[PASSAGE SHOWN]

+---+

# Motor City Furry Con 2017



## JinxiFox (Mar 18, 2017)

My sister passed away last week, my husband and I will not be able to make the trip to this con, so there is a king size room available in the main hotel.


----------



## Raven-Foxx (Mar 22, 2017)

I am so sorry. My condolences t0 you, Jinxi.


----------



## JinxiFox (Mar 22, 2017)

Raven-Foxx said:


> I am so sorry. My condolences t0 you, Jinxi.


Thank you so much Raven. It means more than you know.


----------



## Dvalin (Mar 22, 2017)

JinxiFox said:


> My sister passed away last week, my husband and I will not be able to make the trip to this con, so there is a king size room available in the main hotel.


I'm sorry for your loss, I've been in your position before but in my culture we say that death is an honor, your sister is with the gods and will be happier in their next life.
My condolences to you Jinxi, may you live a happy and fortune filled life.


----------



## JinxiFox (Mar 30, 2017)

Dvalin said:


> I'm sorry for your loss, I've been in your position before but in my culture we say that death is an honor, your sister is with the gods and will be happier in their next life.
> My condolences to you Jinxi, may you live a happy and fortune filled life.


My sister and  follow the pagan path, she the Egypt pantheon and me the Celtic, and we crossed into each others pantheons a lot. I see her in the palace of the Gods, reclining on a bench, with her faithful pup, Sutekh at her side, and in no pain.


----------

+---+

[MATERIAL PROVIDED]
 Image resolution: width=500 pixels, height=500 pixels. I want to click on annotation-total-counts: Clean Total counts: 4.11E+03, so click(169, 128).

+---+

[EXERCISE PROMPT] List every distinct username that posts in the Motor City Furry Con 2017 thread.

[EXERCISE ANSWER]
- JinxiFox
- Raven-Foxx
- Dvalin